The nature of AR
Augmented reality, or AR, involves superimposing a dynamic digital overlay on real-world settings to supplement our perceptions and understandings of those settings. The name derives from the notion that the digital data ‘augments’ the ‘reality’ we see around us. With strong support for the development of AR from a number of major technology corporations including Apple, Facebook and Microsoft, important innovations have occurred in this area.
AR is distinct from virtual reality (VR), which involves a fully digitally simulated experience rather than a layering of digital information over our perceptions of reality. However, both AR and VR are part of the larger phenomenon of extended reality (XR), while the term mixed reality (MR) is sometimes used synonymously with XR, and sometimes synonymously with AR (for more detail, including a discussion of the augmented-virtual continuum, see the virtual reality page of this website).
AR has links with web 3.0, and specifically the concept of the geospatial web. Because AR is typically accessed on mobile devices, it also has links with mobile learning. Both AR and VR may have a place in the proposed notion of the Metaverse, promoted notably by Facebook (for more detail, see the web 3.0 page of this website).
AR may in fact be defined in a broad conceptual way, or a narrow technocentric way, as follows:
In a broad conceptual view, AR refers to the dynamic presentation, in a real-world setting, of digital information and communication channels which are contextually relevant (with certain non-contextualised exceptions such as some app-based 3D models); in a narrower technocentric view, AR refers to the “direct superimposition of digital information and communication channels on our perceptions of a real-world setting” (Pegrum, 2019, p. 57) … As AR is advancing, the conceptual and technocentric definitions are in the process of merging, with the direct superimposition of digital data
on our perceptions becoming the norm.Source: Pegrum, M. (2021). Augmented reality learning: Education in real-world contexts. In T. Beaven & F. Rosell-Aguilar (Eds.), Innovative language pedagogy report (pp. 115-120). Research-publishing.net. https://doi.org/10.14705/rpnet.2021.50.1245.
As briefly noted above, today’s AR interfaces are most commonly accessed on mobile devices. These include smartphones or tablets, where AR browsers or apps overlay digital text, images, videos or objects on a user’s view of the real world, as seen through the viewfinder of the camera on the mobile device and displayed on its screen. A combination of geographical markers (which rely on GPS and geofencing) and visual markers (which rely on image/object recognition or, at the simplest, scanning of QR codes) may be used to trigger these digital displays.
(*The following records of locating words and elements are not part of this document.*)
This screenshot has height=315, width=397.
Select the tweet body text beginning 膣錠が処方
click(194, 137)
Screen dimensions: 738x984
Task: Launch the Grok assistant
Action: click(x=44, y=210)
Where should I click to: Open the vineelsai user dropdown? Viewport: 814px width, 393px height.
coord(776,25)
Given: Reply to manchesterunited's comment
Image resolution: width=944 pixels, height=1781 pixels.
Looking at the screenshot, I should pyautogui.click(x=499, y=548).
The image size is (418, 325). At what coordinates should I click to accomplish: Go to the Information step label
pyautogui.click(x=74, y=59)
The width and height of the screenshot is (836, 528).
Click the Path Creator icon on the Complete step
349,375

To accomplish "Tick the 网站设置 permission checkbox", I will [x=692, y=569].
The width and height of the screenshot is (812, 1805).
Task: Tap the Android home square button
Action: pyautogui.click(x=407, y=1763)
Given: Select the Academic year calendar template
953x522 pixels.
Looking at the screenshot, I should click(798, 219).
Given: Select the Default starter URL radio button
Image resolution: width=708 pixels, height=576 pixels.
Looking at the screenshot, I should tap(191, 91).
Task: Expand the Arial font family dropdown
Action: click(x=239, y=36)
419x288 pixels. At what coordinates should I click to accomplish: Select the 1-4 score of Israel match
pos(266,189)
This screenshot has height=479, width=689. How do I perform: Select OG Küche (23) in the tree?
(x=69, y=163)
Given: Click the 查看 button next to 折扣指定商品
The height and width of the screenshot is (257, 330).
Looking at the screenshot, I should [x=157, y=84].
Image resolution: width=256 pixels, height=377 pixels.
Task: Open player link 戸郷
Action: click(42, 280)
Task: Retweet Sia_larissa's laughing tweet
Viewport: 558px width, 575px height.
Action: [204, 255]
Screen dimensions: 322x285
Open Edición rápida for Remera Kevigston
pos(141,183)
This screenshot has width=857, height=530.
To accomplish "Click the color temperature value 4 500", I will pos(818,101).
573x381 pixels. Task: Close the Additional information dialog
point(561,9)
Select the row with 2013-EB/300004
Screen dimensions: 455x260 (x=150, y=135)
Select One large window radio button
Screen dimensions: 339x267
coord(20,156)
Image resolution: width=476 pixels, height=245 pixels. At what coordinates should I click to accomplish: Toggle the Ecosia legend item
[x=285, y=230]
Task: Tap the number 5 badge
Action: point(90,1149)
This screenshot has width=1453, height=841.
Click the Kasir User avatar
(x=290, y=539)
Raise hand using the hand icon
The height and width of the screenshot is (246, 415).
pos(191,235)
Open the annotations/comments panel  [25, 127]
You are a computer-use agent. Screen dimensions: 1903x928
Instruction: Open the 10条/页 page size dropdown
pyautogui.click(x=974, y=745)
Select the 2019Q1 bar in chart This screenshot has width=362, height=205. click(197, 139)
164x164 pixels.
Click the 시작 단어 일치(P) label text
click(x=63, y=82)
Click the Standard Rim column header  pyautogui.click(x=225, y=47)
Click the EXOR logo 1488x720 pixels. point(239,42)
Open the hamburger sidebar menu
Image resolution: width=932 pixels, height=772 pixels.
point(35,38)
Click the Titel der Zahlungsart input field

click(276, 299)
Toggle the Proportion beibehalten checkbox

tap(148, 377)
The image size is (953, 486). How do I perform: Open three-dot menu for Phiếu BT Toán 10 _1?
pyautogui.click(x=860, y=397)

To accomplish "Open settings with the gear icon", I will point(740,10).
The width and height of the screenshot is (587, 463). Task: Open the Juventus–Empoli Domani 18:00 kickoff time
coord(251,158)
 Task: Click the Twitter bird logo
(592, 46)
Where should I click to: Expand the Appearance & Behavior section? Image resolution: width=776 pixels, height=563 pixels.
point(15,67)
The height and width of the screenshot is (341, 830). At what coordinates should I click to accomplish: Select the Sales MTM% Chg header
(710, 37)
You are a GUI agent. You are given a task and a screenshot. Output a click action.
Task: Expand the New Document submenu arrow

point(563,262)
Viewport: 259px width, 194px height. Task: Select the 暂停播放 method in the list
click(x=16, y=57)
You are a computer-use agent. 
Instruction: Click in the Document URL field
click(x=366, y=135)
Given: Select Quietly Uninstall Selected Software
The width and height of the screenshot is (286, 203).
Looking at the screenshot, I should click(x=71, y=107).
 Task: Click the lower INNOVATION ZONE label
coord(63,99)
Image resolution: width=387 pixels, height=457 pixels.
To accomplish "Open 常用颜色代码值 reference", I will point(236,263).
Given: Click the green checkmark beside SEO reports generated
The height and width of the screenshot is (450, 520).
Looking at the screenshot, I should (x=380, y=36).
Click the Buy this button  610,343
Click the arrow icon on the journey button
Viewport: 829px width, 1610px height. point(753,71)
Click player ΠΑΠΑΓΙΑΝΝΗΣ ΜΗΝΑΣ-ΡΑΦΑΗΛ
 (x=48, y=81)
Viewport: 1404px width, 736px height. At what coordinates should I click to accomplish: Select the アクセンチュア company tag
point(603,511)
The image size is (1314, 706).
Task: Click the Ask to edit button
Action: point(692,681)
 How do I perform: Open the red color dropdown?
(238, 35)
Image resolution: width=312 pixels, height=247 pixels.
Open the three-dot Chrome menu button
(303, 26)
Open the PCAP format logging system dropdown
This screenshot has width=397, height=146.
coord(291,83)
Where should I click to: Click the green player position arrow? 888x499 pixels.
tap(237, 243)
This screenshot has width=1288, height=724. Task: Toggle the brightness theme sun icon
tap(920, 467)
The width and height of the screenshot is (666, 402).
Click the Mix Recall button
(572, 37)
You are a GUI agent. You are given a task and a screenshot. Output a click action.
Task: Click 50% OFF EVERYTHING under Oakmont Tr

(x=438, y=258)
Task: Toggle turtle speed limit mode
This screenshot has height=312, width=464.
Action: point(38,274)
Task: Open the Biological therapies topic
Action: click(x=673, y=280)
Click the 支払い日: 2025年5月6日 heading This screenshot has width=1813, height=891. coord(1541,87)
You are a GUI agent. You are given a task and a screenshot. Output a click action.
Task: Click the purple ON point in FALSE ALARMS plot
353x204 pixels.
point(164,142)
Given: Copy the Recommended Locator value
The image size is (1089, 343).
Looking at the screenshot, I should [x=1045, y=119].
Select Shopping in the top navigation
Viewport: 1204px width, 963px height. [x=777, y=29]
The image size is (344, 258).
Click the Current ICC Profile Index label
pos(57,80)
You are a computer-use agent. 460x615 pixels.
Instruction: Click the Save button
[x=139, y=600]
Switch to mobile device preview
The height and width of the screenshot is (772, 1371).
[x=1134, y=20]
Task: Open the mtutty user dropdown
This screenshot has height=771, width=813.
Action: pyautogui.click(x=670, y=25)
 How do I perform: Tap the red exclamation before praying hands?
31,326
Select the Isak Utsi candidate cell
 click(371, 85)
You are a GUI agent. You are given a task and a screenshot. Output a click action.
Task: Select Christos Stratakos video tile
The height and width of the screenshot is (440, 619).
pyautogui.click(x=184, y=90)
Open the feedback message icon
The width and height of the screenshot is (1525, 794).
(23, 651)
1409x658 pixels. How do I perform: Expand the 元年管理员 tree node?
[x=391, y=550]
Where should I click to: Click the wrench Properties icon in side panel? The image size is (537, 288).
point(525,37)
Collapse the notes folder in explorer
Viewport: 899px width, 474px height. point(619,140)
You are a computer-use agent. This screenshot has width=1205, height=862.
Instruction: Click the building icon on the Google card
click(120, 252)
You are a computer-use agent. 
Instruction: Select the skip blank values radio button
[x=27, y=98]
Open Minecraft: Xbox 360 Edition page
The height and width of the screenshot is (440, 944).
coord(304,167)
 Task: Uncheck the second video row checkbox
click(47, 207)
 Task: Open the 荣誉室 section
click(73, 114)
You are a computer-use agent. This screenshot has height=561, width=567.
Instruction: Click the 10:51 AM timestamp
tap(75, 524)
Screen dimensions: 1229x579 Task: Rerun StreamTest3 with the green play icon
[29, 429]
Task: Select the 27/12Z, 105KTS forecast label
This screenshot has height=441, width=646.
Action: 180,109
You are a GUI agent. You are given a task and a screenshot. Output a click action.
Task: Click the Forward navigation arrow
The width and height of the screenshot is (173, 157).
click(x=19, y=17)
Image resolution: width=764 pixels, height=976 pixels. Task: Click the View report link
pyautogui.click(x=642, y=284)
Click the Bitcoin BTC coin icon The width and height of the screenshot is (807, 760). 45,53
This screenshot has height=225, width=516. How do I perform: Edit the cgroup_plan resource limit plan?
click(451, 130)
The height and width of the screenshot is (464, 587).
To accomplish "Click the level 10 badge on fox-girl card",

Such displays can now also be accessed through XR headsets or head-mounted displays (HMDs) to provide a more immersive experience. Recent innovations in this area include the 2019 Microsoft Hololens 2 and the 2023/2024 Apple Vision Pro. The latter runs on what Apple calls a spatial operating system, which allows content to be represented in 3D in physical space, with the headset controlled by eye and hand movements and voice. We are also now seeing the emergence of XR headsets which can handle both AR and VR; these arguably include the Apple Vision Pro, as well as the 2023 Meta Quest 3.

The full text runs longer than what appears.